As we reach decreasing returns to scale in model performance, the problem only gets worse.
For GPT-5, the idea of a unified model with built in routing on paper is friendly for non-power users with transactional tasks. Turns out even those users had attachments to particular model classes and their tonality (4o) while more sophisticated users missed the ability to control which model to invoke for each task.
SYCOPHANCY
Speaking of attachment, there are both academic and popular theories that LLMs are tuned to appease users:
The hypothesis is that even at current performance levels most people cannot use LLMs profitably without long-term harm to their cognition.
The idea is best contextualized when looking at social media. A small number of social media users create the most valuable content and can benefit from the platform. For others, following friends leads to sadness and following the news leads to not pursuing their own ambitions. LLMs could have a similar impact.

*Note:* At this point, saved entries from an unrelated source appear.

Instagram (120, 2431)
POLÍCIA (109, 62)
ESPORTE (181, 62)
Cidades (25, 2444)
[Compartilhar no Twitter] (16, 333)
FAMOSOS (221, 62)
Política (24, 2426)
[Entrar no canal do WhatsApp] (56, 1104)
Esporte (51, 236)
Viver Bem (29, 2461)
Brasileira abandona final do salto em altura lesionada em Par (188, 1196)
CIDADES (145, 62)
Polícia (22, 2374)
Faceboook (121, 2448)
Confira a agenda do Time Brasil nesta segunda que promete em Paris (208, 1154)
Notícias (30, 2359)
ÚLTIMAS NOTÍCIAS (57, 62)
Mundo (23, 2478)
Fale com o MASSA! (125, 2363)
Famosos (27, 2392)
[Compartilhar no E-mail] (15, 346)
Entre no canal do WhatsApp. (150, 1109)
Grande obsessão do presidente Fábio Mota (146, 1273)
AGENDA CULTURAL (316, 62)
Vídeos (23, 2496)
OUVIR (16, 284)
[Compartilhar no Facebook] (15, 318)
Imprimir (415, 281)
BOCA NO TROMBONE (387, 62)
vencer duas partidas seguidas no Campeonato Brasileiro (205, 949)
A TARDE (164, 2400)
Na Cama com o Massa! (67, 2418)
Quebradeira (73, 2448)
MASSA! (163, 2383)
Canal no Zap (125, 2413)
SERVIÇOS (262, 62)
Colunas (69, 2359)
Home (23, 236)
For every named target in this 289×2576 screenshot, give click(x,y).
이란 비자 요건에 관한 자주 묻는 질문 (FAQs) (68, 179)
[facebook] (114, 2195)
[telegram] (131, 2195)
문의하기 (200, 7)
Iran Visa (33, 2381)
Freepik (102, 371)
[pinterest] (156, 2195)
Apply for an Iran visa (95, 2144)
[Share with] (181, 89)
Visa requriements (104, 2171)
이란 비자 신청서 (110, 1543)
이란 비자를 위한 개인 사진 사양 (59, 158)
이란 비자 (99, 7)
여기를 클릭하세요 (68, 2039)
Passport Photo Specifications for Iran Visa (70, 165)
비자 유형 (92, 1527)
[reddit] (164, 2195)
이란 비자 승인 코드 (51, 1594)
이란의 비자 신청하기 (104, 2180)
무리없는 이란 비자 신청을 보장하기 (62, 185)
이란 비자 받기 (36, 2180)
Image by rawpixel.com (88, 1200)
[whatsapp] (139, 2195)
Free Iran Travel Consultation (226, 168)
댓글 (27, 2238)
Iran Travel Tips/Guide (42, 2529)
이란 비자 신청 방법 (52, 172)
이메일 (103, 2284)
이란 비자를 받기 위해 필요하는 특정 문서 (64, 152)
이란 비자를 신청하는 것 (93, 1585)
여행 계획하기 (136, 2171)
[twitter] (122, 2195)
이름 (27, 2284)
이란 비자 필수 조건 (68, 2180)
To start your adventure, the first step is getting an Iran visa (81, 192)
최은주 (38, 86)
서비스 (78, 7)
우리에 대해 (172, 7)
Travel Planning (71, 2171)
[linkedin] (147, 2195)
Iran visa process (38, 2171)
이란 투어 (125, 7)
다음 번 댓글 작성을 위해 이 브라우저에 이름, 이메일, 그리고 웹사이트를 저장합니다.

In short, Facebook was the original drug, then came Netflix binging, long Covid and now LLMs?
WHAT THIS MEANS
I've touched on only some of the counter-narratives. If we entertain the possibility of model stagnation over the next 5-10 years, this postulates a different kind of start-up “meta”.
The “tools for thought” meta
Pre-LLMs, we glorified tools that supported our cognitive abilities or helped facilitate intellectual collaboration (Notion, Roam and Figma).
The meta was putting “tools for thought” on your X profile, creating a beautiful Electron app that took 50% of someone’s RAM and establishing a template directory so students could share their favorite ways of procastinating.
Of course, many of these tools embraced structured data formats and can support native AI integrations to ride the next meta also.
But that transition carries risks and I think Figma’s exit couldn't have been more perfectly timed.
Infinite interns meta
Assuming ongoing reduction of compute costs and fundamental increases in capex, we are in the “infinite interns” meta where you can't produce a masterpiece by chaining together low-skilled interns but you can automate an endless amount of tasks with a clear and achievable definition of done (like coding).
This explains the natural evolution of coding tools from the original Copilot (tab completion) to Cursor (assisted coding) to Claude Code (subagents, e.g., finite interns).
Scarce: intelligence, automation workflows.
Founders build: workflow agents.
Data absorption meta
Another possible pre-singularity meta is that LLMs will absorb all published data and become highly accurate at factual citation.
In this world, the bottleneck is the training data and anything from AI glasses to proprietary deals with enterprise companies to humanoid robots interacting with humans will be used to generate more of it.
Scarce: intelligence, data.
Founders build: startups with domain data loops.
Supercomputer meta
Another possibility is that while we see decreasing marginal returns from training data, we may see winner-takes-all returns in reasoning power and ability to process real-time data. In this meta, AI is able to absorb micro-signals better than humans or existing algorithms and comes to disrupt markets.
Results from individual model applications are recognized as limited while deep reasoning runs run by hedge funds, research labs, startups achieve super-human performance.
This approach, while still limited, would also come with the biggest disruption to labor markets.
Scarce: economic loops (e.g., hedge fund).
Founders build: research firms.
FINDING A PATH FORWARD
Ultimately, the aim of this post is not to make a negative statement about LLMs. It’s entirely possible that we could continue to discover better model architectures and find the next S-curve, LLMs are so recent that progress has been outstanding by any measure.
Instead, the point is to encourage Founders (especially “AI Founders”) to think about how different forms of underlying model stagnation could impact what they bet on.